WRITTEN EXERCISE » Pick out each line in the rows below that contains the word "size" and copy it in full.

A run of rows
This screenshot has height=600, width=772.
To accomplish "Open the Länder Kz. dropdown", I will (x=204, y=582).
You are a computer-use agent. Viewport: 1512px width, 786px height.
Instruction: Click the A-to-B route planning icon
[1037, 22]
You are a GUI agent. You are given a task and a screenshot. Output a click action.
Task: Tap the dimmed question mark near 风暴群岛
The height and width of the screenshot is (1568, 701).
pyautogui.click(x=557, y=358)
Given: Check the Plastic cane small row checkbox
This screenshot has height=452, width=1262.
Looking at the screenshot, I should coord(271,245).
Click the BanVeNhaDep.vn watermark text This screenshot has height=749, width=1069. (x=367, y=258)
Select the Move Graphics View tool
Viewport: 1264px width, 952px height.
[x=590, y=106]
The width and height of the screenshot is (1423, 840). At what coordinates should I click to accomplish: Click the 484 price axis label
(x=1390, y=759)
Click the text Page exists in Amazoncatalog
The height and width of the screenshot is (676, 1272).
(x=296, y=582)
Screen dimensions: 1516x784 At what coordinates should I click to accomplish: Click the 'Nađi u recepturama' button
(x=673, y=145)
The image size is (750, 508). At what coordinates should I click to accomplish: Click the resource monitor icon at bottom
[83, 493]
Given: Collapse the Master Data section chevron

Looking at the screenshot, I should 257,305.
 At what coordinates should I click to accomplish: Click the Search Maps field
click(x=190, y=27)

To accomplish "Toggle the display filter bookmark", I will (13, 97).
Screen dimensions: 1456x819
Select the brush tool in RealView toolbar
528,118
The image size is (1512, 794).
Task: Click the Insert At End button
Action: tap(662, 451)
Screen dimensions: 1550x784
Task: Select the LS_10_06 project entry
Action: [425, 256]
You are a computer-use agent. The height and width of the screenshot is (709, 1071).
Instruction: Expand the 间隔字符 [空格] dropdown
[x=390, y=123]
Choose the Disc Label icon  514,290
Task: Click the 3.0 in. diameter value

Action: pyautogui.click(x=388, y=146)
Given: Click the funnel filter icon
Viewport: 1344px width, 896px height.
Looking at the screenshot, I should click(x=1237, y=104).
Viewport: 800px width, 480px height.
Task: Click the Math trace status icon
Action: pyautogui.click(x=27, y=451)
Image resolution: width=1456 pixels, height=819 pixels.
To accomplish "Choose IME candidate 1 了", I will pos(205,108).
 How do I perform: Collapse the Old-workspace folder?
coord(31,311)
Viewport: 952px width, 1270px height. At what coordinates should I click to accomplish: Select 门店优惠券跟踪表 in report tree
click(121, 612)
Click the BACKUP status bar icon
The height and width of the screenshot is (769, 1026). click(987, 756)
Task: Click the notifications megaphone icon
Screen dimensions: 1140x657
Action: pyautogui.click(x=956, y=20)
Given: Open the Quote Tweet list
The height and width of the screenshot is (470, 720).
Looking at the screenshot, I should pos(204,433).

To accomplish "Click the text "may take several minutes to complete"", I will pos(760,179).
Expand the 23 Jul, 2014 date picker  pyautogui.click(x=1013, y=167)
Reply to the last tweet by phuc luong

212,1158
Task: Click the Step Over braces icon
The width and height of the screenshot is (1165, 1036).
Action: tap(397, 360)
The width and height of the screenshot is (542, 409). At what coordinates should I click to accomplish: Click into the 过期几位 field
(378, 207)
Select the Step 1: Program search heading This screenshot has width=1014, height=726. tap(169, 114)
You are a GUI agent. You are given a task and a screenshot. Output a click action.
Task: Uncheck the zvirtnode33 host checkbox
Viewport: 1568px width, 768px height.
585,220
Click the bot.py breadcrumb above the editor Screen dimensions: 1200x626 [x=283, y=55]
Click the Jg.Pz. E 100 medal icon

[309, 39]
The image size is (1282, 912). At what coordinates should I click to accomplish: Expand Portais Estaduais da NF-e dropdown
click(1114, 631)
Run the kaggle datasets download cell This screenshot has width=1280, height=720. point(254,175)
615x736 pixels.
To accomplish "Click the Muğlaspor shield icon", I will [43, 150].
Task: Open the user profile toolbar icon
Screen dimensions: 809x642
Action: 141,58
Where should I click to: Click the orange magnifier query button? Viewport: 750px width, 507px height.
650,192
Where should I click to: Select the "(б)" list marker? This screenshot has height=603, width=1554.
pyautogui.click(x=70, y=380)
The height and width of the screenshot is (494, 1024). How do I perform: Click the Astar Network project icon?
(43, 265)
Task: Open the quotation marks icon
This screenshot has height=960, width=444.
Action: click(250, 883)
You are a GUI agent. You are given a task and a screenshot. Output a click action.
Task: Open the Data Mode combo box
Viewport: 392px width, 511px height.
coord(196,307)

FULL RESPONSE »
The image size is (750, 508). At what coordinates should I click to accomplish: Click the resource monitor icon at bottom
The image size is (1512, 794).
The image size is (1282, 912). At what coordinates should I click to accomplish: Expand Portais Estaduais da NF-e dropdown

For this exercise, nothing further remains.